= Goal of the exercise =
When you repeat the entries, reproduce each line exactly and omit every picture.

= Data provided =
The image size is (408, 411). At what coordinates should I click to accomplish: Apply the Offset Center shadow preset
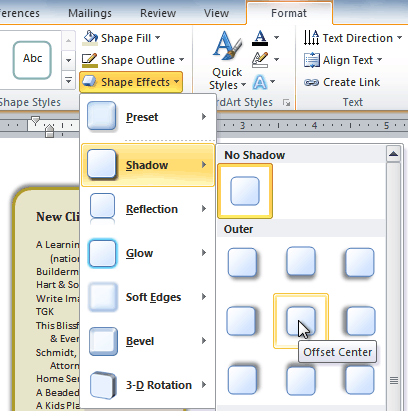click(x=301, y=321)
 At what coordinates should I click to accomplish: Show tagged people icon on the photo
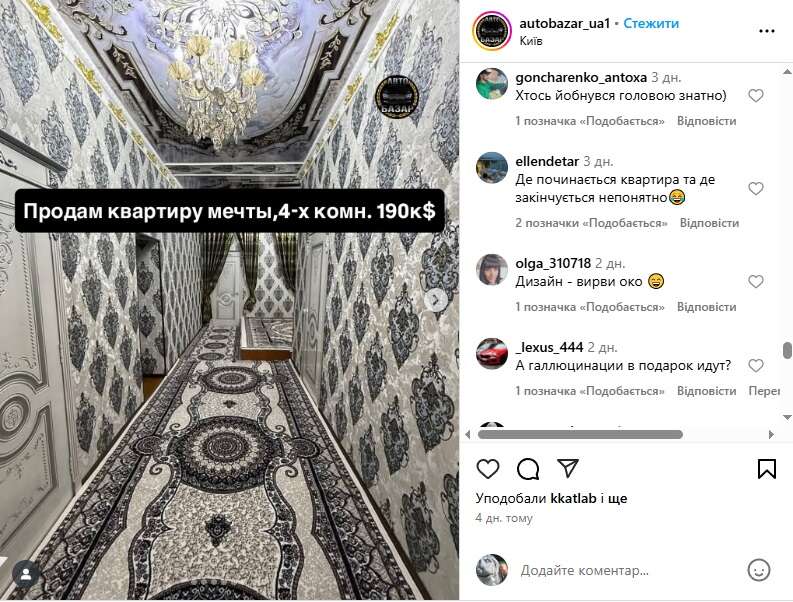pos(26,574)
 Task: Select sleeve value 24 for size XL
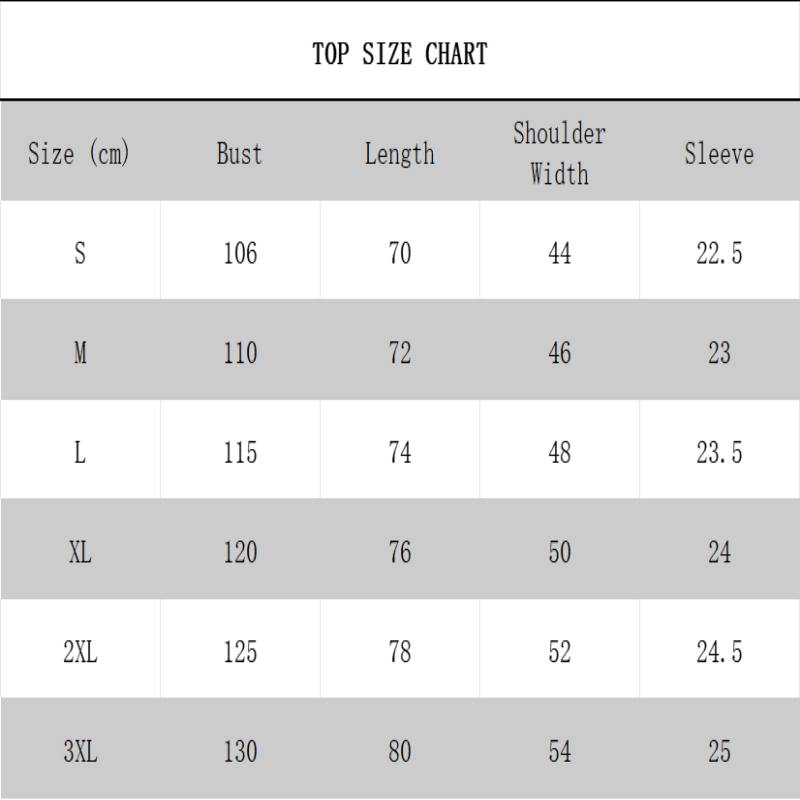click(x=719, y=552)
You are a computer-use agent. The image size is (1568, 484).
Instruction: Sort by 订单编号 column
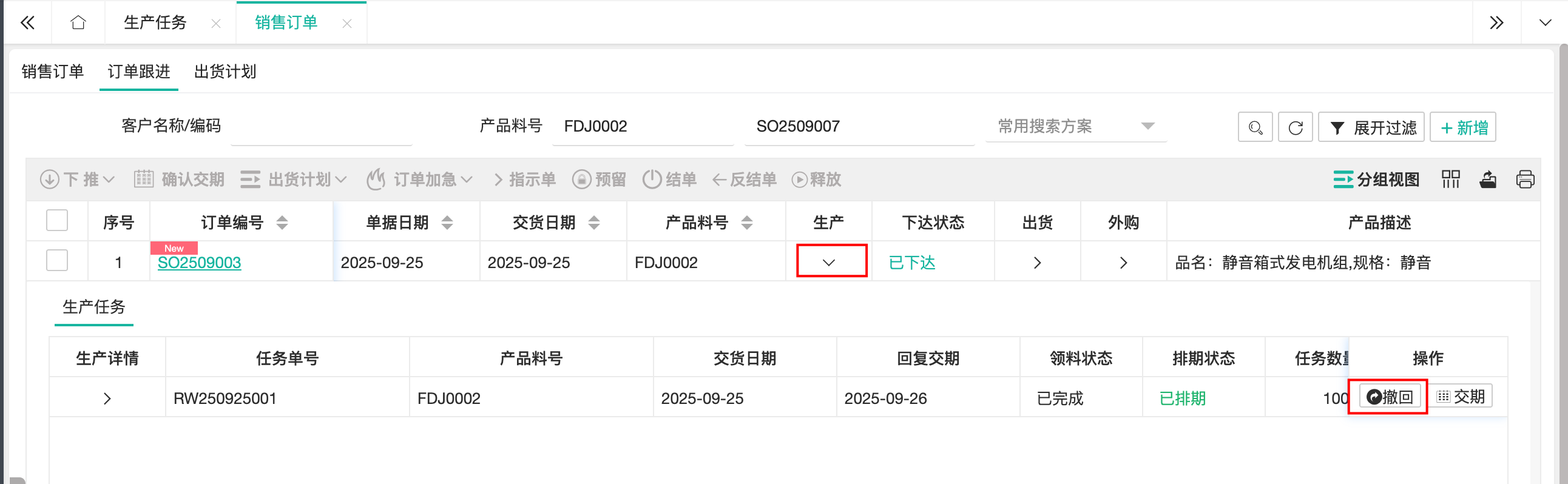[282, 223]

= Written response =
The image size is (408, 411). At what coordinates should I click to accomplish: Apply the Offset Center shadow preset
click(x=301, y=321)
 At what coordinates should I click to accomplish: Show tagged people icon on the photo
pos(26,574)
 Task: Select sleeve value 24 for size XL
click(x=719, y=552)
You are a computer-use agent. The image size is (1568, 484).
Instruction: Sort by 订单编号 column
[282, 223]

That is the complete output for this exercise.